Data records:

=====

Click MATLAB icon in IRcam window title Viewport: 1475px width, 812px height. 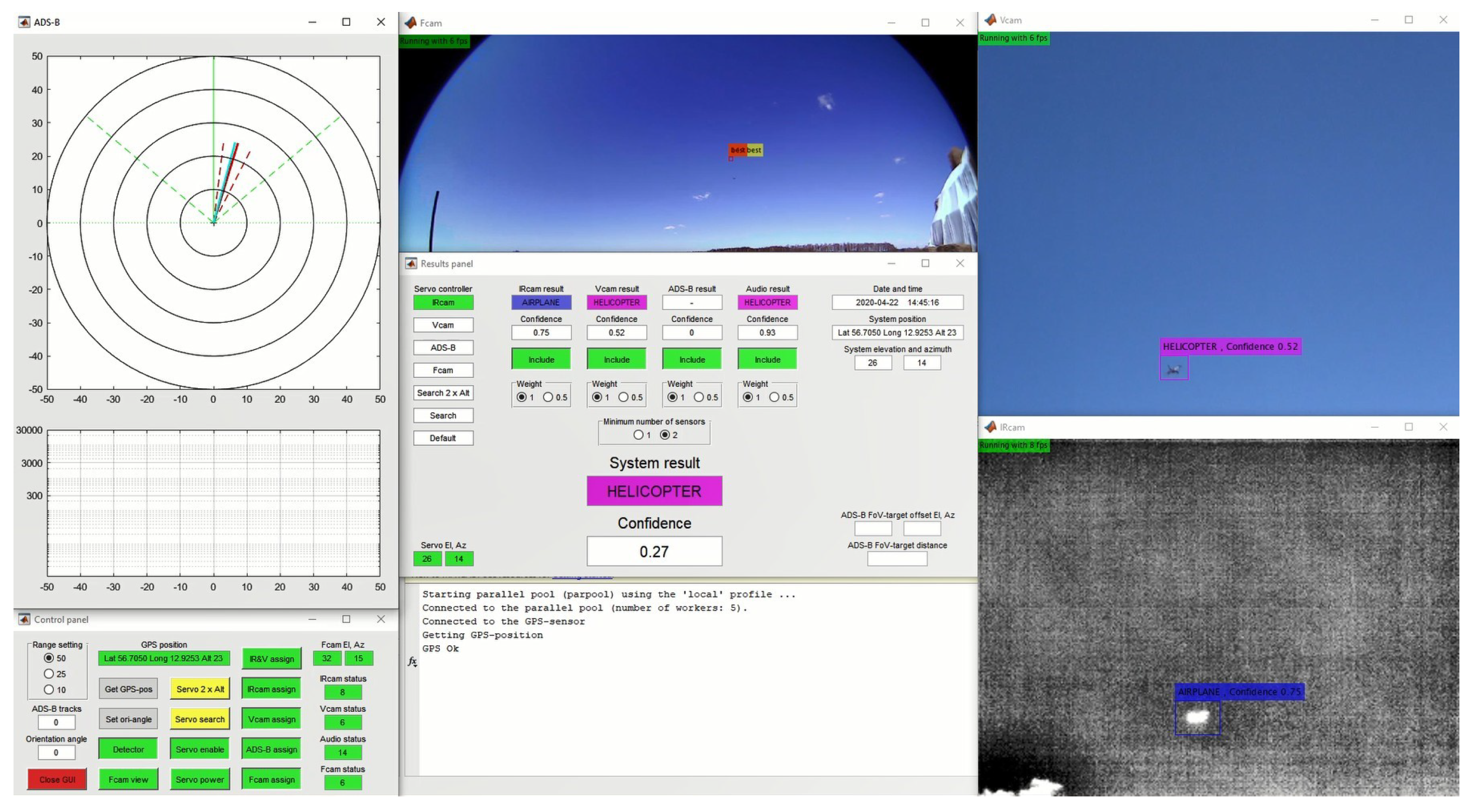click(x=990, y=427)
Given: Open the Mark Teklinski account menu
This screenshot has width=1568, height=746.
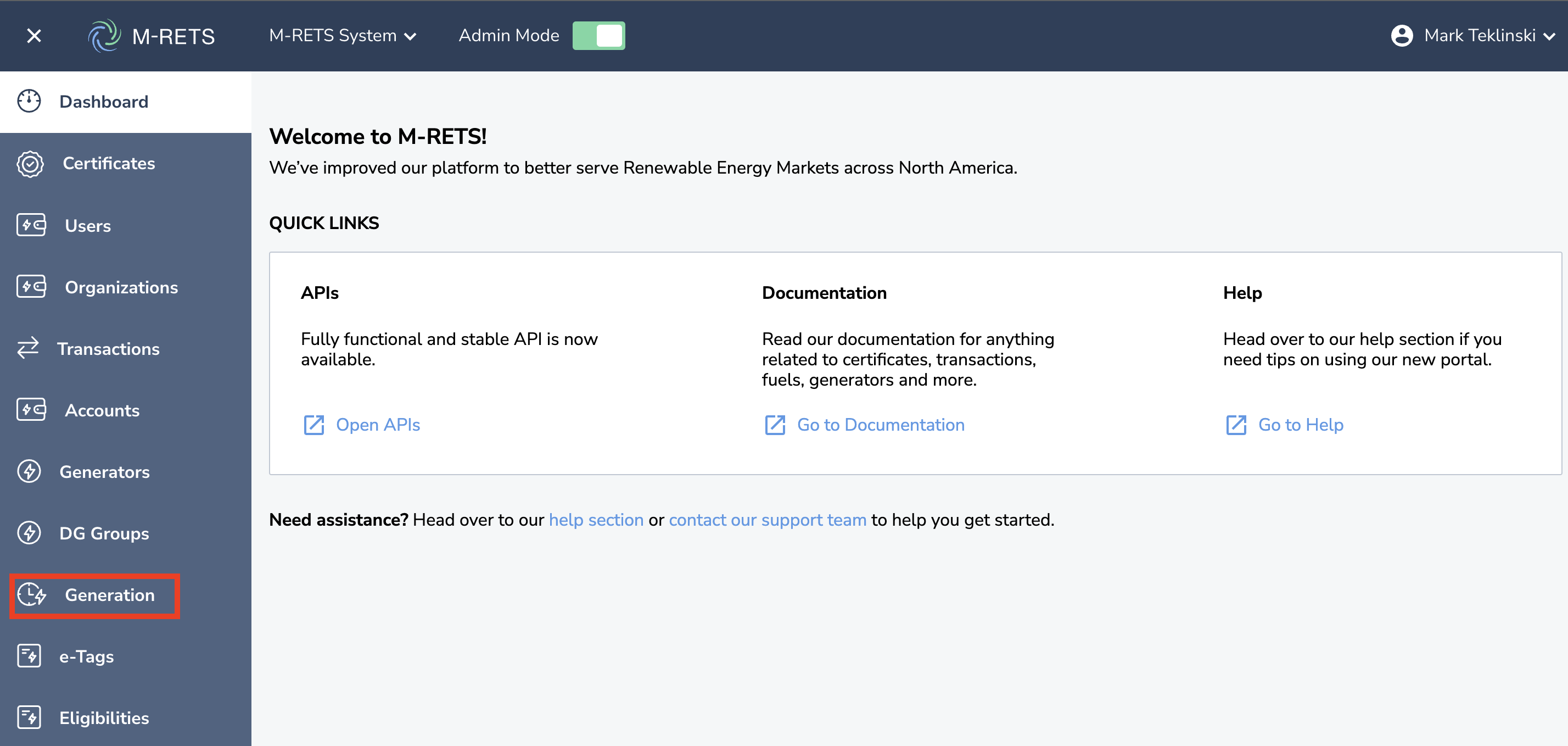Looking at the screenshot, I should click(1480, 36).
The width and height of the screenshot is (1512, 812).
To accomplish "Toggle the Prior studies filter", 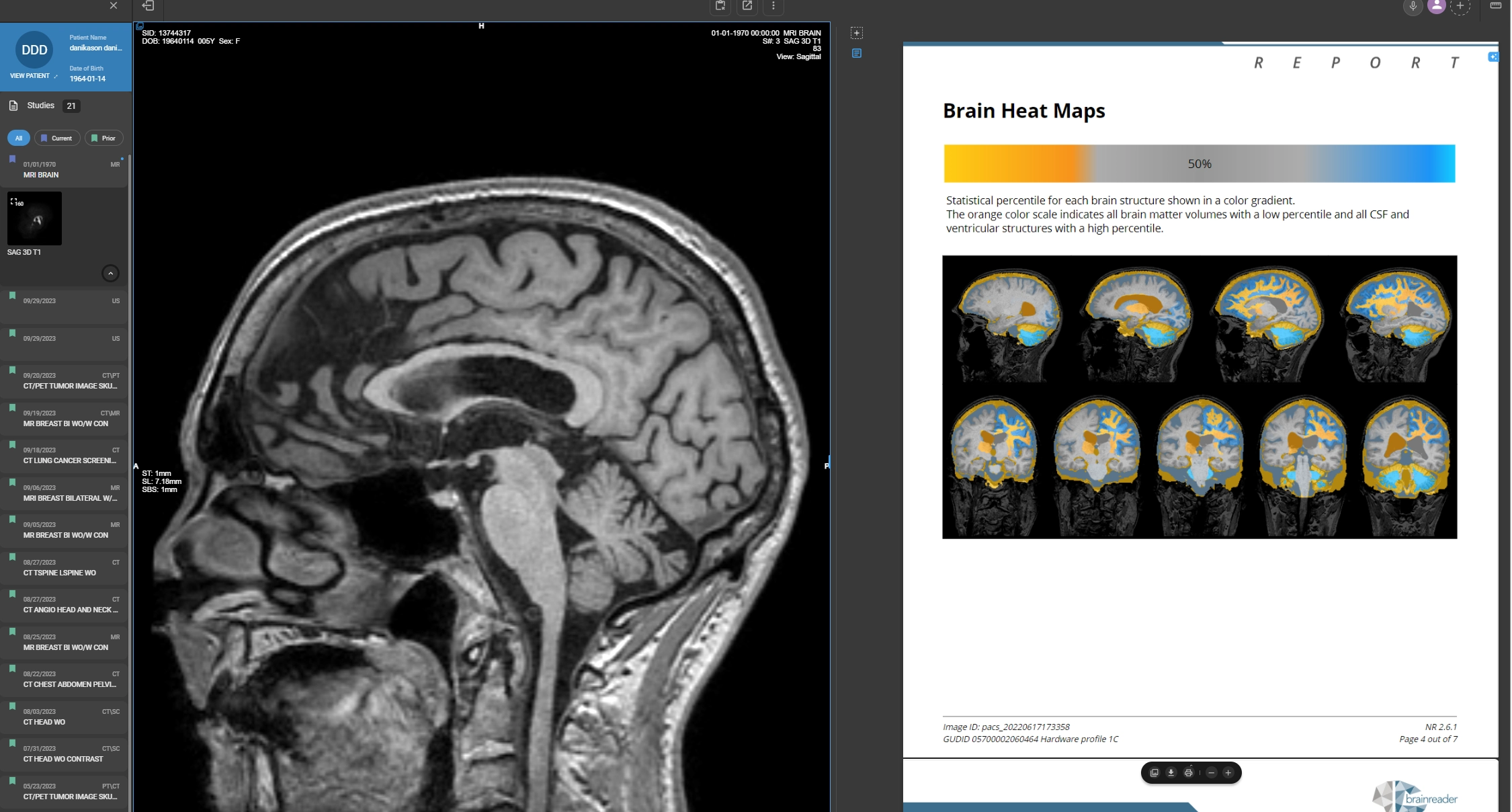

=====

GOAL OF THE EXERCISE: Retype, word for word, the line containing "Given: Open the Mark Teklinski account menu" and each line after it through the end of the data, leaving any picture out.

PROBLEM SOLUTION:
Given: Open the Mark Teklinski account menu
This screenshot has width=1568, height=746.
Looking at the screenshot, I should click(1480, 36).
The width and height of the screenshot is (1512, 812).
To accomplish "Toggle the Prior studies filter", 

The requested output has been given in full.